Kenevir konusunda kafa yoran, görgüsü ve bilgisi olan herkesi açık tartışmaya çağırıyorum.
Elbette ki elimizin menzili altında en değerli varlığımız olan toprakları iyi değerlendirmeliyiz. Değerlendirme yaparken herhangi bir ürünün küresel rekabete uygun üretilmesi gerektiğini akıldan çıkarmamalıyız. Bir süre süre sonra, “Devlet destek versin, destek vermezse üretemeyiz”
dememenin bütün değişkenlerini enine boyuna sorgulamalıyız.
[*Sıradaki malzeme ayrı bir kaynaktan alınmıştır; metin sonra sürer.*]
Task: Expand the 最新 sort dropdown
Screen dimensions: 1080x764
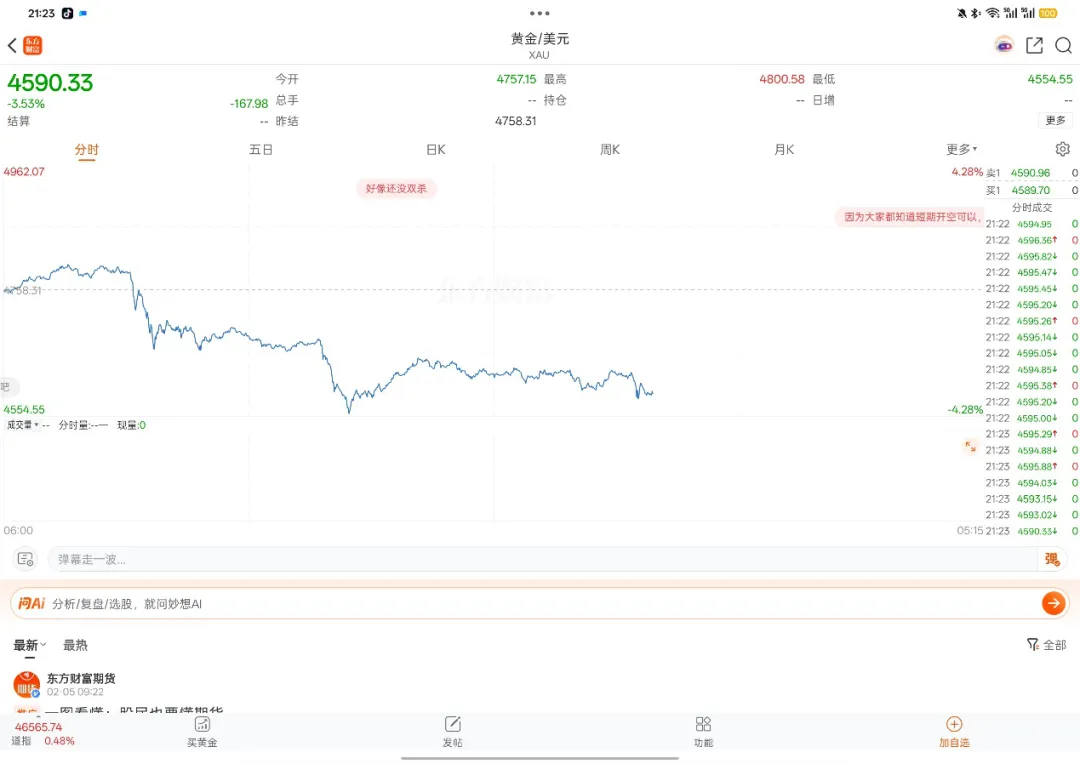Action: point(30,645)
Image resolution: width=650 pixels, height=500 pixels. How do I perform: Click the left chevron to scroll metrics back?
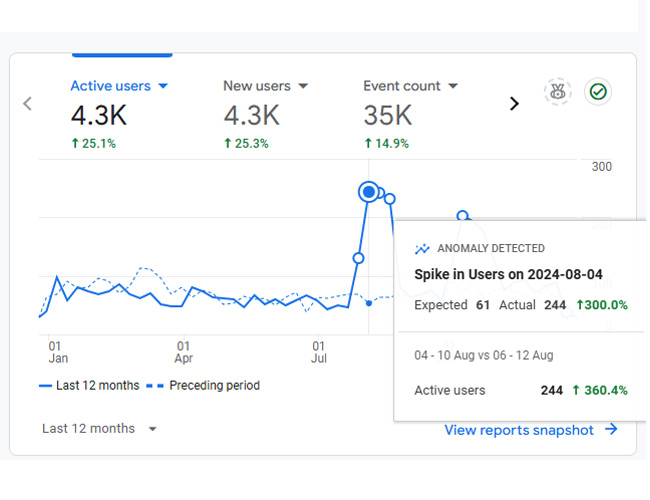(27, 103)
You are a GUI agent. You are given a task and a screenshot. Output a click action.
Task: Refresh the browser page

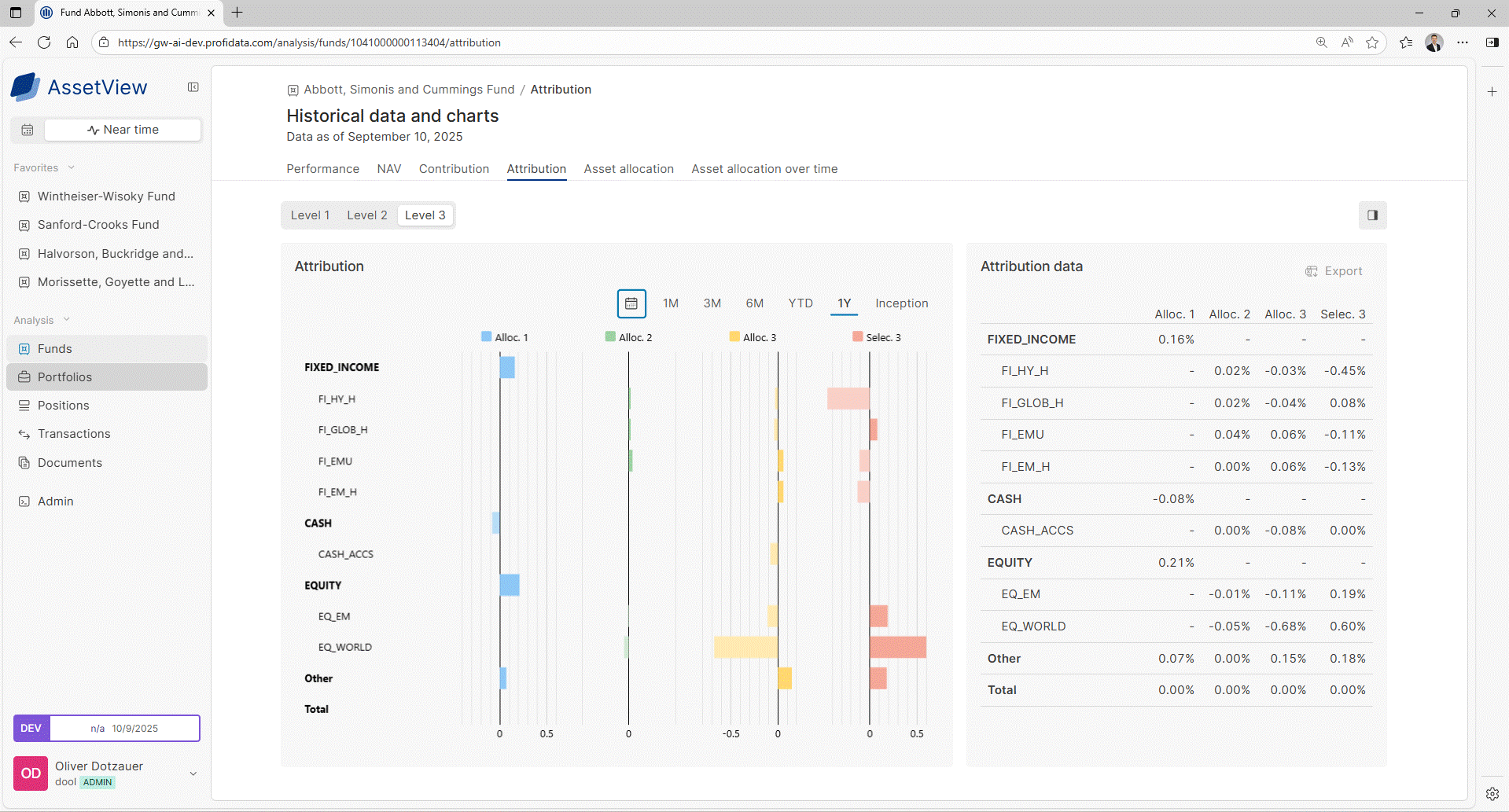[44, 42]
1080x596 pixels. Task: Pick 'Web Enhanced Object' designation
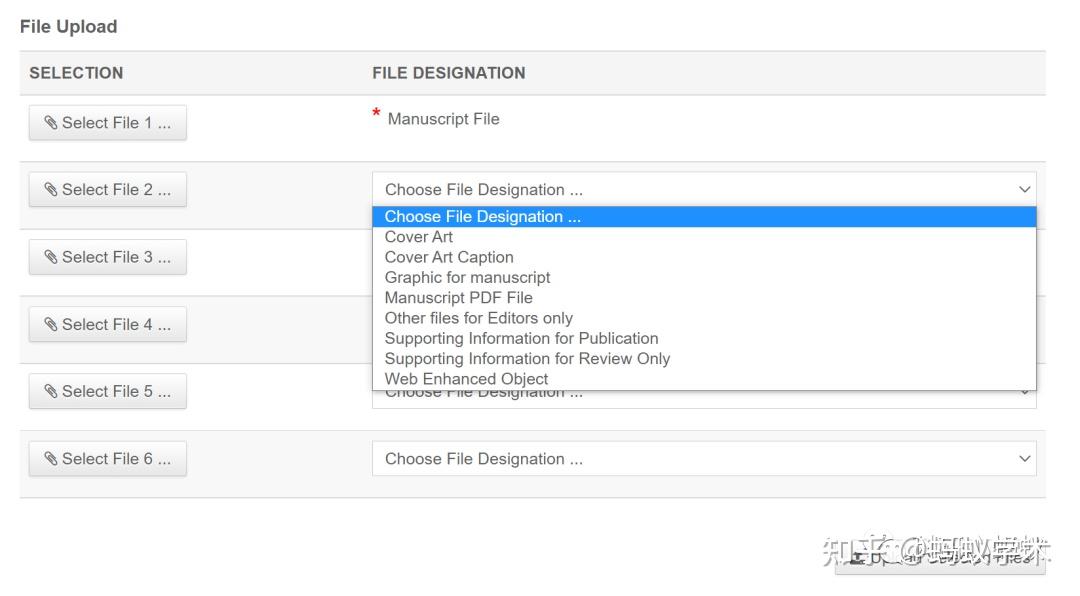466,379
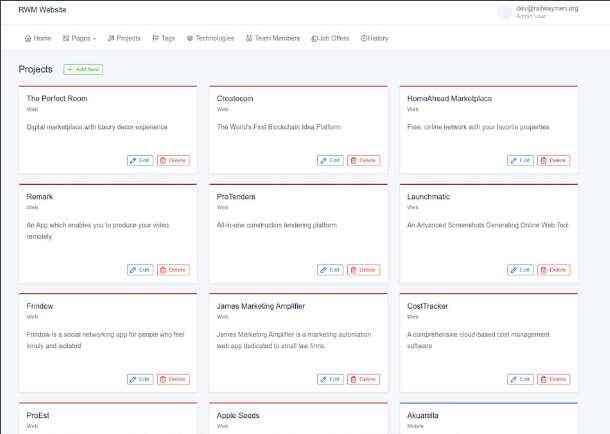Open the Home nav item

coord(38,38)
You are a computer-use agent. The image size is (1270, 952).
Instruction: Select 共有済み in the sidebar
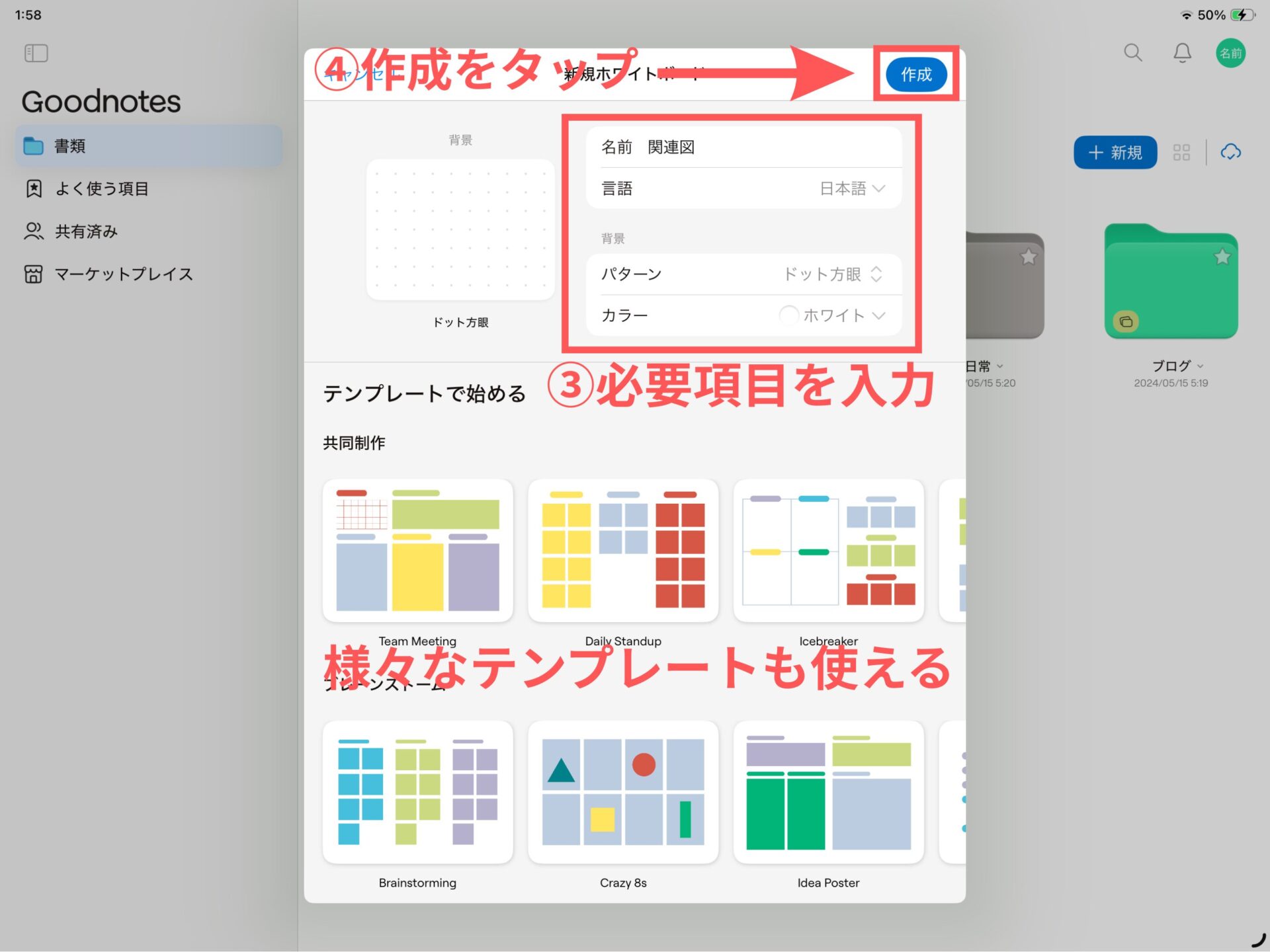coord(86,231)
Huawei Başkanı’ndan ilham alarak, kenevir üretmek kolay; zor olan ise üretimin uzun soluklu olmasını sağlayacak sağlıklı bir ekosistem oluşturulmasıdır.
Her kim ki kenevir konusunda bilgi ve fikir sahibi ise mutlaka kamuoyu ile paylaşmalıdır; tartışmalara katılarak ayrıntı bilgisinden beslenen ciddi fikirler üretilmesine katkı yapmalıdır. Projelerin sağlam temellere oturmasını, kaynak israfına yol açılmamasını istiyorsak; kenevir üretimini ciddiye almalıyız, aşırı ve noksan değerlendirme yapmanın tuzaklarına yakalanmamalıyız.